Separation of phenotypes in mutant alleles of the Schizosaccharomyces pombe cell-cycle checkpoint gene rad1+.

The Schizosaccharomyces pombe rad1+ gene is involved in the G2 DNA damage cell-cycle checkpoint and in coupling mitosis to completed DNA replication. It is also required for viability when the cdc17 (DNA ligase) or wee1 proteins are inactivated. We have introduced mutations into the coding regions of rad1+ by site-directed mutagenesis. The effects of these mutations on the DNA damage and DNA replication checkpoints have been analyzed, as well as their associated phenotypes in a cdc17-K42 or a wee1-50 background. For all alleles, the resistance to radiation or hydroxyurea correlates well with the degree of functioning of checkpoint pathways activated by these treatments. One mutation, rad1-S3, completely abolishes the DNA replication checkpoint while partially retaining the DNA damage checkpoint. As single mutants, the rad1-S1, rad1-S2, rad1-S5, and rad1-S6 alleles have a wild-type phenotype with respect to radiation sensitivity and checkpoint functions; however, like the rad1 null allele, the rad1-S1 and rad1-S2 alleles exhibit synthetic lethality at the restrictive temperature with the cdc17-K42 or the wee1-50 mutation. The rad1-S5 and rad1-S6 alleles allow growth at higher temperatures in a cdc17-K42 or wee1-50 background than does wild-type rad1+, and thus behave like "superalleles." In most cases both chromosomal and multi-copy episomal mutant alleles have been investigated, and the agreement between these two states is very good. We provide evidence that the functions of rad1 can be dissociated into three groups by specific mutations. Models for the action of these rad1 alleles are discussed. In addition, a putative negative regulatory domain of rad1 is identified.

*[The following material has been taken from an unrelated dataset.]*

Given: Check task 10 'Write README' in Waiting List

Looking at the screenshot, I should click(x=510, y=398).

The RCK1 and RCK2 protein kinase genes from Saccharomyces cerevisiae suppress cell cycle checkpoint mutations in Schizosaccharomyces pombe.

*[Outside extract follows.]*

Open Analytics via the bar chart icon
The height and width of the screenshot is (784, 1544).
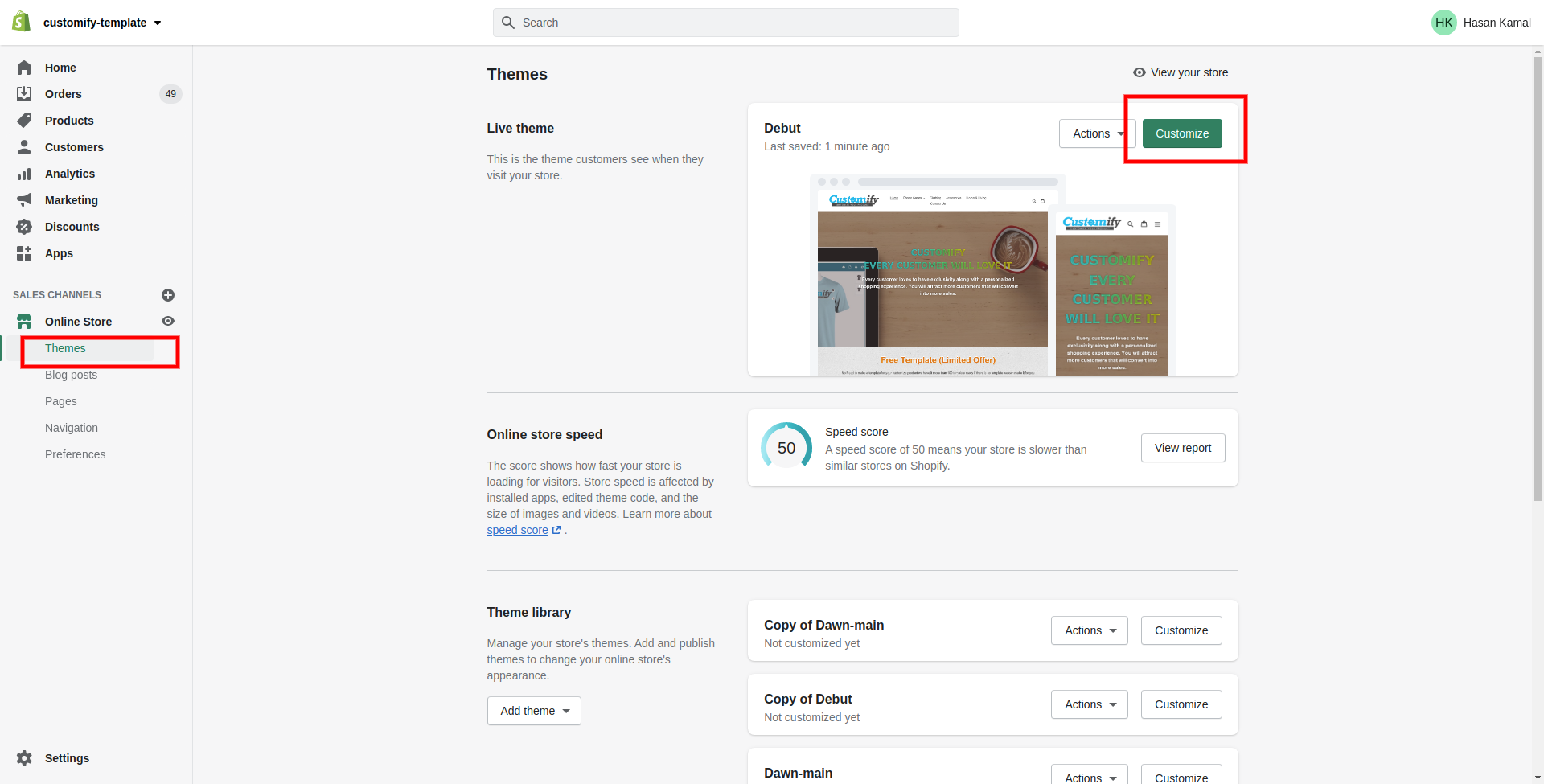(24, 174)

The protein kinase-encoding genes RCK1 and RCK2 from Saccharomyces cerevisiae have been identified as suppressors of Schizosaccharomyces pombe cell cycle checkpoint mutations. Upon expression of these genes, radiation resistance is partially restored in S. pombe mutants with checkpoint deficiencies, but not in mutants with DNA repair defects. Some checkpoint mutants are sensitive to the DNA synthesis inhibitor hydroxyurea, and this sensitivity is also suppressed by RCK1 and RCK2. The degree of suppression can be modulated by varying expression levels. Expression of RCK1 or RCK2 in S. pombe causes cell elongation and decelerated growth. Cells expressing these genes have a single nucleus and a 2n DNA content. We conclude that these genes act in S. pombe to prolong the G2 phase of the cell cycle.